The wait between episodes felt eternal. But that anticipation was part of the charm. Monday mornings at school would open with more than just classes—we had ‘literary debates’, though we didn’t call them that. With friends like Venkatesh, Srinivasan, and Karki Raj, the freshly read chapter would be discussed with the intensity of a cricket match post-mortem. Did she really mean what she said in that line? Why did he walk away? Where is this heading?
We were not critics. We were believers. We gave ourselves over to the story fully, with no filters.
I remember the setting as vividly as the pages.

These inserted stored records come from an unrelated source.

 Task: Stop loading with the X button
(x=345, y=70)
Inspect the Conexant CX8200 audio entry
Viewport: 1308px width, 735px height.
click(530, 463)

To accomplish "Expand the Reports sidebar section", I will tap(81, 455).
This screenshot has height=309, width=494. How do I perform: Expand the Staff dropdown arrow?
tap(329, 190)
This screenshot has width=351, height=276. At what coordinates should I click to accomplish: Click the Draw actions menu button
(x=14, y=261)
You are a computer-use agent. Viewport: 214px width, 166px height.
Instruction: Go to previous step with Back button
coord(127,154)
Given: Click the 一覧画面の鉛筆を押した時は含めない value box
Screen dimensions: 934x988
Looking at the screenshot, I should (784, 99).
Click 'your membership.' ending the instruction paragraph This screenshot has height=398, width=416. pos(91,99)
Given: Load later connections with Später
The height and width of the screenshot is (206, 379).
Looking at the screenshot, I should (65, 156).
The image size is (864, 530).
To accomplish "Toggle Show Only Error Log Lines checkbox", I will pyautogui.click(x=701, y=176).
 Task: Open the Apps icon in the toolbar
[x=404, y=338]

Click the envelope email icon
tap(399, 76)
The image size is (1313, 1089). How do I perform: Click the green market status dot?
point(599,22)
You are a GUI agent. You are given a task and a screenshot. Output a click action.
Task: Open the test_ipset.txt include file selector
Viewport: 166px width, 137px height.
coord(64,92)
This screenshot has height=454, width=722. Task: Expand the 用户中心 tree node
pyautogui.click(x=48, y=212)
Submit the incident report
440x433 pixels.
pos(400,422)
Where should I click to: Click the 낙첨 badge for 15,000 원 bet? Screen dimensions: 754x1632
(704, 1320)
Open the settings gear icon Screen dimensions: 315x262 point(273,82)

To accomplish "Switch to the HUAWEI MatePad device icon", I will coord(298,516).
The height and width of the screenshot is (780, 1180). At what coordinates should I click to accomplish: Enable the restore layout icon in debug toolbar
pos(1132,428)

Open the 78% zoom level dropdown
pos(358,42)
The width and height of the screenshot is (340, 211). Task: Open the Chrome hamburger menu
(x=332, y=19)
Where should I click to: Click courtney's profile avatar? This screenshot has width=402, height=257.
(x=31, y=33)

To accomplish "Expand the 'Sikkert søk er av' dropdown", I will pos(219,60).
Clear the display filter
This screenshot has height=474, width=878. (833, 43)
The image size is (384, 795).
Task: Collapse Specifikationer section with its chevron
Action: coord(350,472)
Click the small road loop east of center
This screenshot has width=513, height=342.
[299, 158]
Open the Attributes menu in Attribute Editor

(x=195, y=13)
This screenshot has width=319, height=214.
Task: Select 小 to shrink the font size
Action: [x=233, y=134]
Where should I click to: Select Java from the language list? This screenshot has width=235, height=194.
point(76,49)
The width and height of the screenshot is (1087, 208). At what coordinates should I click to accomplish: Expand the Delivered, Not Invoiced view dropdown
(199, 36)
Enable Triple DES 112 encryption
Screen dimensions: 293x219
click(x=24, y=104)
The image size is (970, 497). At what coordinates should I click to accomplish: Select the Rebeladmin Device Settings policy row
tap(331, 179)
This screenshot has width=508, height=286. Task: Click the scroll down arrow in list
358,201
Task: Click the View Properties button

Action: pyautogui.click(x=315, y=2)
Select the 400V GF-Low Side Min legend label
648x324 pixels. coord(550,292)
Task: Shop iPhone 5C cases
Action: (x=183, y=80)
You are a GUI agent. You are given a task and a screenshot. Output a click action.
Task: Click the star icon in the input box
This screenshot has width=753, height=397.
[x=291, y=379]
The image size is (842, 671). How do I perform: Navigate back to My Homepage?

The bustling streets of Ramnagar in Coimbatore, the iconic Lighthouse bus stop, the magic of Baba Complex theatres—they weren’t just physical spaces, they were part of that reading experience. We read the novel in one world and discussed it in another, yet they flowed into each other seamlessly, like the ink that seeped into our imagination.
Looking back, I realise how formative those experiences were. They taught me the rhythm of serialized storytelling, the intimacy of weekly waiting, and the power of shared narrative consumption. Before binge-watching, before Goodreads, before algorithms knew our tastes—there was something raw, beautiful, and deeply human about how stories reached us and stayed with us.
‘Oru Muraithaan Pookkum’ wasn’t just a novel. It was a chapter in our lives.
And like the bloom it was named after, perhaps it came only once—but left behind a lasting fragrance.